» **ENTRIES PROVIDED**
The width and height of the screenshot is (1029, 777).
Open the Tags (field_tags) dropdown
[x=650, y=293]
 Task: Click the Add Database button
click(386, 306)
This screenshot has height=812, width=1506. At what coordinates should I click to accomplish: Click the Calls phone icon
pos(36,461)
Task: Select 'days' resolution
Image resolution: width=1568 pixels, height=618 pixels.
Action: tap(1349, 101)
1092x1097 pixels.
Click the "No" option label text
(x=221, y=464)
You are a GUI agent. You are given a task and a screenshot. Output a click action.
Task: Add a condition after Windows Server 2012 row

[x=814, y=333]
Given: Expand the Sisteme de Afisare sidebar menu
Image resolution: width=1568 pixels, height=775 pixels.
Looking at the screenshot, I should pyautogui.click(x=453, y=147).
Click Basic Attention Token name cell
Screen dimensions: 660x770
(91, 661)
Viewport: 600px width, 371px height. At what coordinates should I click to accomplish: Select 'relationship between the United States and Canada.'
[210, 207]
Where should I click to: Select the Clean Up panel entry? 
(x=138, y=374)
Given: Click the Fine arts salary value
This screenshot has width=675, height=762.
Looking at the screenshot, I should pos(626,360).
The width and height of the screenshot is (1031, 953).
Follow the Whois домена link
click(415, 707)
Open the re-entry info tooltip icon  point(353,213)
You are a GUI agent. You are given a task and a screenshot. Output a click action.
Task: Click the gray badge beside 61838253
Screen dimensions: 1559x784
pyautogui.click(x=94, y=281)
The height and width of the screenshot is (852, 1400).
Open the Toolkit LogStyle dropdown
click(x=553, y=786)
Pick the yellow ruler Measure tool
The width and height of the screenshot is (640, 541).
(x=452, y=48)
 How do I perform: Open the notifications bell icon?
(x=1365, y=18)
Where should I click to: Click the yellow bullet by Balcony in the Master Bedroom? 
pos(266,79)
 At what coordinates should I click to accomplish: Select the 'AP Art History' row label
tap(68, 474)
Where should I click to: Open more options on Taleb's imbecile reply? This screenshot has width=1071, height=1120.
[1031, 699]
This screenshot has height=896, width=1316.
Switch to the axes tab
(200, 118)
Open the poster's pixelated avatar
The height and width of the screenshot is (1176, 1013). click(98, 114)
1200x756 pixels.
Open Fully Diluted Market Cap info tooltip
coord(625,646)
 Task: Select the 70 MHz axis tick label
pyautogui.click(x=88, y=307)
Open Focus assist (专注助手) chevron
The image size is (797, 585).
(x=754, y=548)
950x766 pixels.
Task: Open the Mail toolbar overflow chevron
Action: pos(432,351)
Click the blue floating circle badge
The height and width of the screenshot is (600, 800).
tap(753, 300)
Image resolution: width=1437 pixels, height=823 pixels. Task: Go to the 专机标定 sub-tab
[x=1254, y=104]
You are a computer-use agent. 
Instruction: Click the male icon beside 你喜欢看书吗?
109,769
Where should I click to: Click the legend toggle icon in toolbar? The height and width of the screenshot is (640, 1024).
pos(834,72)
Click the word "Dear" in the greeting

» **ASSIGNMENT**
With the line that has "Task: Select the 70 MHz axis tick label" as the first and the line that has "Click the blue floating circle badge" as the last, repeat exactly that run of lines above and no more.

» **THE COMPLETED TASK**
 Task: Select the 70 MHz axis tick label
pyautogui.click(x=88, y=307)
Open Focus assist (专注助手) chevron
The image size is (797, 585).
(x=754, y=548)
950x766 pixels.
Task: Open the Mail toolbar overflow chevron
Action: pos(432,351)
Click the blue floating circle badge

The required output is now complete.